With the shift to multicore, responsibility for performance gains has moved into software and away from technology scaling. New supporting software libraries, development tools and technologies allow skilled software engineers to continue to improve performance.

 

Many companies are adopting an incremental approach to enable multicore processors based on their business needs.

 

Trends

 

While the PC market is slowing, the focus has shifted to embedded multicore processors in mobile, automotive and communication markets with some of the cores implemented as accelerators for various algorithms.

 

Hardware trends have led to scalable on-chip multiprocessors, lots of inter-processor communication, fast responsive programmable input- output channels and various mixed signal blocks. A variety of algorithms and techniques requiring predictable execution (flat memory hierarchy; predictable caches) and multithreading with low synchronization overhead.

 

Additionally, a low-power/energy-efficient multicore market has evolved to support the “Internet of Things,” including wearables with support for computing in clouds.

 

Some of applications require high instantaneous performance (vision, automotive requires embedded intelligence).
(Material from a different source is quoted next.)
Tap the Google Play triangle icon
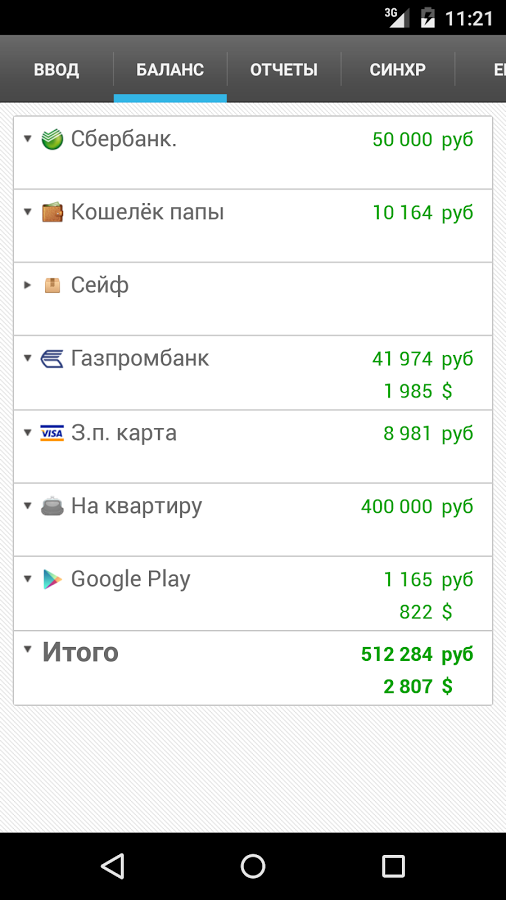Viewport: 506px width, 900px height. pos(52,580)
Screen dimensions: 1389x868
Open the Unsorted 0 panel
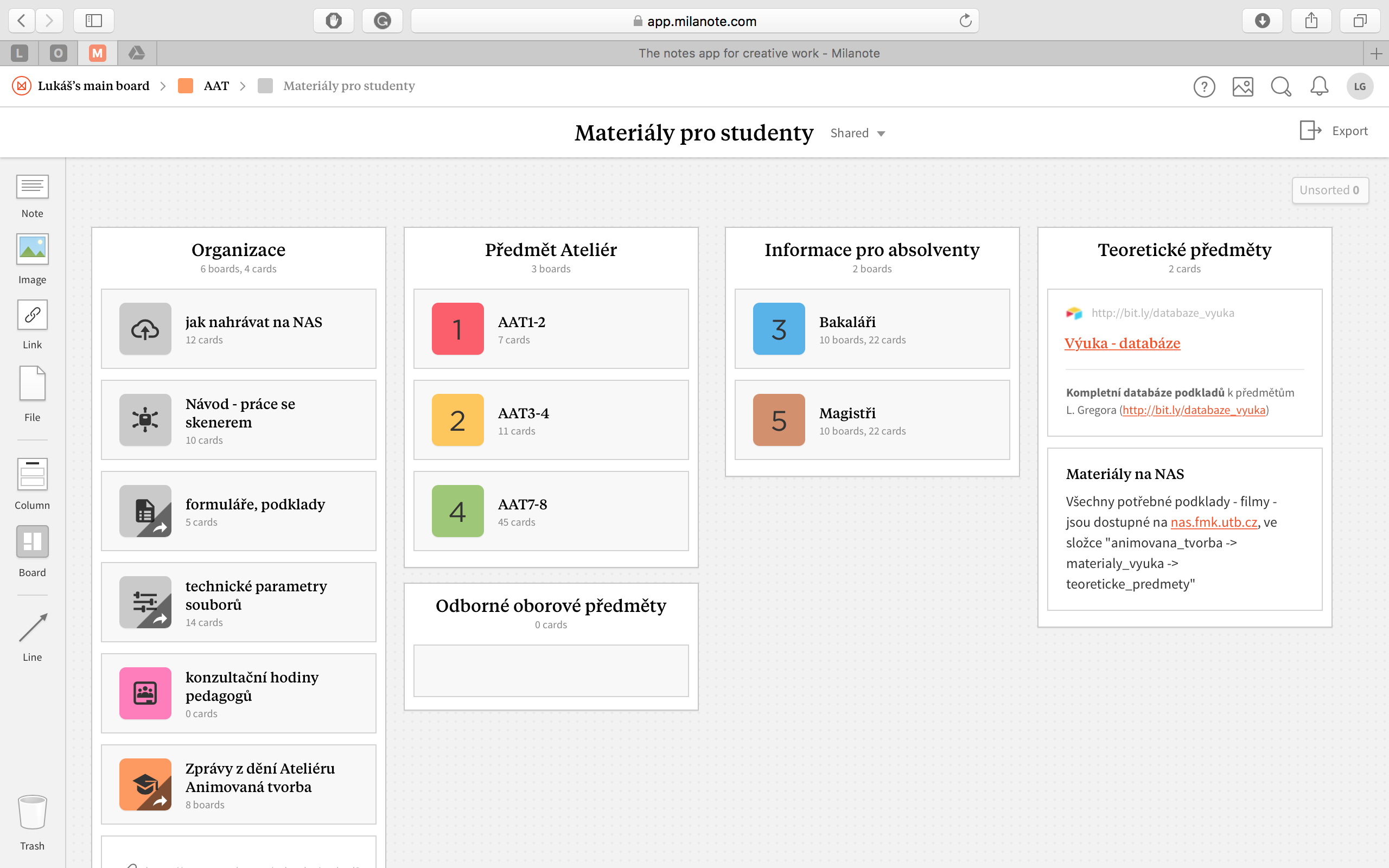tap(1329, 190)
They need to be real- time, secure, highly reliable and energy/power efficient, available in a small form factor and easy to use. For the large consumer market where lower cost is fundamental, we must rethink the architecture and build SOCs like memories with many repeated regular blocks with behavior defined by software.

 

For improved energy efficiency, asynchronous techniques are being used at block levels. However, overall SOC performance may be limited by data movement more than by processing engines requiring scalable and predictable on chip interconnect.

 

On Chip Interconnect

 

Until the 1980s, computing has been expensive and communication cheap but with continuous technology scaling this has changed. Thehigh-density of the components in the SoC complicate the design and implementation of a shared bus architecture. In today’s System-on- Chip (SoC) that include as many as 300 -500 different IP blocks, fast communication between different IPs is implemented using a well- structured design approach called Network-on-Chip (NoC).

 

A design methodology is needed in order to make efficient use of all on chip the resources, with programming models and predictable behavior. The basic performance parameters of NoC are latency, bandwidth and jitter. The basic cost factors are power consumption and area usage.

 

Designing energy efficient methodologies for various NoC domains, such as the routing algorithms, buffered and buffer-lessrouter architectures, fault tolerance, switching techniques, voltage islands, and voltage-frequency scaling significantly affects the NoC performance. Therefore, the optimization of routing algorithms for the NoC is a key concern in enhancing the NoC performance and in order to minimize the energy consumption.

 

EDA Tools and Trends

 

For the embedded consumer market where lower cost is key volume driver, we will need various innovations occurring in multiple areas such as process technology, chip architectures and software, and the need for improvement in SOC implementation is a must.

 

EDA innovations are key part of the equation. We need:

 

  • Improvement in design productivity (design cycle reduction for design, verification, layout and silicon validation), to support multi-billion transistor designs.
  • Reduction in power consumption (fast on/off mixed signal designs, leakage power verification etc)
  • Seamless hardware/software co-design (block modeling, virtual prototyping, compiler performance validation etc)
  • System level integration

 

To see improvement in areas listed above requires improvement in EDA tools and methodology.